A: No. We do not want to create a “distraction tube” to replace the medical tube. Distractions hinder your child’s ability to hear the “hungry” and “full” cues that his body is sending, and rewards will always lose their shine. We look at eating as something children do for themselves, not for us or for a reward, when they feel appetite, they are with caring people who love them, and the foods they see are matched to their skill.
Q: Do you have timed high-chair sessions during which the child is not allowed to leave the feeding situation?

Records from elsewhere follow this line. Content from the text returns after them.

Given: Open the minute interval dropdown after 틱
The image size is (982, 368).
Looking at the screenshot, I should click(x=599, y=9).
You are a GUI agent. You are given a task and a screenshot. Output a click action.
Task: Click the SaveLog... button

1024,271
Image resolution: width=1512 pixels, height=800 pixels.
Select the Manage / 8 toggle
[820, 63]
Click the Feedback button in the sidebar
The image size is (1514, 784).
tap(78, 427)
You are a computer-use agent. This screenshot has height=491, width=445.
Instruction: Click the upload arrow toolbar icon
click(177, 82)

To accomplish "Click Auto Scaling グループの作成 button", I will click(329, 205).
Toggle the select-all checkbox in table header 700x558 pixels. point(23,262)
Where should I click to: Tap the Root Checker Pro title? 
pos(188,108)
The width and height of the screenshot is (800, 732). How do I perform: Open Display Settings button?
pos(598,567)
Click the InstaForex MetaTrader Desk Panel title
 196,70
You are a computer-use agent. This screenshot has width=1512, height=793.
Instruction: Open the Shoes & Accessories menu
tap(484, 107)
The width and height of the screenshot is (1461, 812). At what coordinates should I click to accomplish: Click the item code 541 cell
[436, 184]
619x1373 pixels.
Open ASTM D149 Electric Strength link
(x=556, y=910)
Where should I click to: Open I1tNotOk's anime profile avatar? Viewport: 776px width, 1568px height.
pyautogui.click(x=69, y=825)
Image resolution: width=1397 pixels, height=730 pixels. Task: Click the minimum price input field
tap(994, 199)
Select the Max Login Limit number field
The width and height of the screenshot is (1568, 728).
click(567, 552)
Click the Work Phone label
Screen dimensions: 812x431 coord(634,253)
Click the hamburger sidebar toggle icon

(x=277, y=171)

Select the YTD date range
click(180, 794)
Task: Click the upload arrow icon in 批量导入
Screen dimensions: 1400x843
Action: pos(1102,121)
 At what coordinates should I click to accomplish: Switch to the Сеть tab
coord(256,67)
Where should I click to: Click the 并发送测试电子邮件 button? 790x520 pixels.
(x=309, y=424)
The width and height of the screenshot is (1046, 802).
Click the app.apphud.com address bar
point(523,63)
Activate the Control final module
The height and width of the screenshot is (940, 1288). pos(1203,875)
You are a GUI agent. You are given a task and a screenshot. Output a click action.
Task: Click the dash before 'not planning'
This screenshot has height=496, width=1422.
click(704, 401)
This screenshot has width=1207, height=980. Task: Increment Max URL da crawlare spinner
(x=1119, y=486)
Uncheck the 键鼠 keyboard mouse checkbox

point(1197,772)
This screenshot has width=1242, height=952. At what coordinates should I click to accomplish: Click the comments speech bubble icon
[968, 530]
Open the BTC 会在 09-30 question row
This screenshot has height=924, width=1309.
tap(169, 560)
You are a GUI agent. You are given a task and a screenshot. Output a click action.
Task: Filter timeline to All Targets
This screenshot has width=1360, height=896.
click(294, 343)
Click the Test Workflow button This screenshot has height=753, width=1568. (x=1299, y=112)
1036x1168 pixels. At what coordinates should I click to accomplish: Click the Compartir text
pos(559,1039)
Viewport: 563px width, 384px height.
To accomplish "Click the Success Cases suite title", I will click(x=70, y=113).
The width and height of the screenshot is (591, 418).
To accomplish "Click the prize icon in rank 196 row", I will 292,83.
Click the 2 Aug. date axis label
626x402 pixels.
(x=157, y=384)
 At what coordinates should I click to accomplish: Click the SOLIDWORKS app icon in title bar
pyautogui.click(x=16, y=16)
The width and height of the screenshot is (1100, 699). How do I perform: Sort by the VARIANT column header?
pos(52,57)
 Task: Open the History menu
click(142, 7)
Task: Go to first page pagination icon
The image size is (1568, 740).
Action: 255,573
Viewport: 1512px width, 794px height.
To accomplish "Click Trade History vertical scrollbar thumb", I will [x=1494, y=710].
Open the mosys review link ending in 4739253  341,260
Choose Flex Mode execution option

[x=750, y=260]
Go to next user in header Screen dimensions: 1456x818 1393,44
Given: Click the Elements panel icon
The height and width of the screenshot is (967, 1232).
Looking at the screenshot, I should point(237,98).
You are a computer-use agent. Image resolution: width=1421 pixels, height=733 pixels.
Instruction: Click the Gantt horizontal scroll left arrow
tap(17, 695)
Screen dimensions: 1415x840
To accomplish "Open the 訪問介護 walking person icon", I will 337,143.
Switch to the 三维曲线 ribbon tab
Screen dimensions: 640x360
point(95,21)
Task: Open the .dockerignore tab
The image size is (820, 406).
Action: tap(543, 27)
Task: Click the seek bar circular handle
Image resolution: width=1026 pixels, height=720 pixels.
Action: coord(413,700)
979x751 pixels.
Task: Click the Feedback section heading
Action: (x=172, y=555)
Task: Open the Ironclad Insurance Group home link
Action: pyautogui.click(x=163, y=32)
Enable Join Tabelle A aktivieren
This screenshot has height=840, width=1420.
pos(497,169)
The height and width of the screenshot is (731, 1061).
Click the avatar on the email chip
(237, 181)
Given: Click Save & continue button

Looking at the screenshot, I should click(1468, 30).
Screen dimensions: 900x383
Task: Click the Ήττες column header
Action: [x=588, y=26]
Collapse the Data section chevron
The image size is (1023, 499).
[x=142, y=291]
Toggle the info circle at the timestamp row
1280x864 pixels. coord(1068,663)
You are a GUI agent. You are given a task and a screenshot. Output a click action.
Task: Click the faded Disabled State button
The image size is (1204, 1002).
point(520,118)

A: No. We encourage parents to listen to their child – to keep forming that companionship around mealtimes – and to understand a child’s frequent short patience. If a child is done, let them be done. We also encourage you to follow your family eating culture: if everyone stays together at the table, we would help you make that non-stressful for your weaning child. But we look at children the way we look at adults: If you wouldn’t make your friend or a family elder be required to stay in a chair past the point of interest or comfort, we wouldn’t do that to a child either. Again, avoiding stress!
Q: Are you familiar with the Division of Responsibility in Feeding or the Get Permission feeding approach?
A: Yes! Division of Responsibility is a core component of GIE programs.
Q: Do you help families wean to their desired family eating culture, or do caregivers have to continue a "protocol" at home? (Prompts, timed sessions, foods consumed in a given order, rewards)?
A: A family's food and eating culture are exactly what we want to help a family wean to: mealtimes that are familiar and enjoyable for all.